三和銀行(現三菱UFJ銀行)時代、川勝堅二頭取が就任した82年から3年間、秘書を務めました。銀行を辞める時、周囲からは「頭取秘書までやったのになぜだ」と怒られたり、引き留められたり。会社を移ってからも毎年会食して近況を報告していましたが、読書家の川勝さんからは「こんな本があるよ」とよく薦められました。

『未来への決断』の「すでに起こっている未来」というくだりが印象的でした。「未来に確実にあるものは不確実だけ」だが、手掛かりになることはすでに起こっている。それを把握しておけば、変化が現実になった時に対処できる。インターネットが登場した当初、その可能性に気づいた限られた人たちが、その後ネットビジネスで大成功を収めたことが良い例です。
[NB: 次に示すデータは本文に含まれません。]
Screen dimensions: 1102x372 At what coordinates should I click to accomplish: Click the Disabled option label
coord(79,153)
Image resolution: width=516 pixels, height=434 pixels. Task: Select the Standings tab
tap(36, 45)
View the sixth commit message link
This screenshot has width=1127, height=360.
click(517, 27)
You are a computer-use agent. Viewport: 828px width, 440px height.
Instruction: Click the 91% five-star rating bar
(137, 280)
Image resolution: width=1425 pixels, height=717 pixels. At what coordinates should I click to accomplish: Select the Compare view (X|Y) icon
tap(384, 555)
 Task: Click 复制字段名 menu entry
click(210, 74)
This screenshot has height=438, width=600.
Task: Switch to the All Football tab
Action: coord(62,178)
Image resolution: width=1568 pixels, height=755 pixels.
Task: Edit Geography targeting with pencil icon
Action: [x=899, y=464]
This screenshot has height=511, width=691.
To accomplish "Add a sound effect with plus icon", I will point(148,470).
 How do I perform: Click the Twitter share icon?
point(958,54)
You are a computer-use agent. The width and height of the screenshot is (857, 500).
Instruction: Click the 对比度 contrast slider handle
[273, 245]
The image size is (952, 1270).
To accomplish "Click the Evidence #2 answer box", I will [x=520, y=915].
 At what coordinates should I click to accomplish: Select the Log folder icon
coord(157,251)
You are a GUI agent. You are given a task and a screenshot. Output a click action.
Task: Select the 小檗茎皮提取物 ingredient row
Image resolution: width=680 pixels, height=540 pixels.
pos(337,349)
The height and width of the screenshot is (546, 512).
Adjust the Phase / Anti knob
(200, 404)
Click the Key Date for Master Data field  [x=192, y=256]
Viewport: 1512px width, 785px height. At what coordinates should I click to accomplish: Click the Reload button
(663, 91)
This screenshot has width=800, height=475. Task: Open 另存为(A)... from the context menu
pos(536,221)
社長就任から四半世紀が経過。成長を持続する組織作りが課題に。

エンジニアだった実父は本も好きで、大阪の実家には司馬遼太郎全集や松本清張全集があり、学生時代から面白そうな本を書棚から取り出しては読んでいました。『坂の上の雲』は不朽の名作。何度も読みましたが、経営者の立場になると、近代日本が日露戦争での成功体験ゆえに太平洋戦争の失敗になだれ込んでいく、その道筋が印象的でした。成功体験がはらむ危うさは『組織の盛衰』でも堺屋太一さんが指摘しています。過去の成功に溺れず、硬直化を防ぐことが次なる道を開く第一歩になるのかもしれません。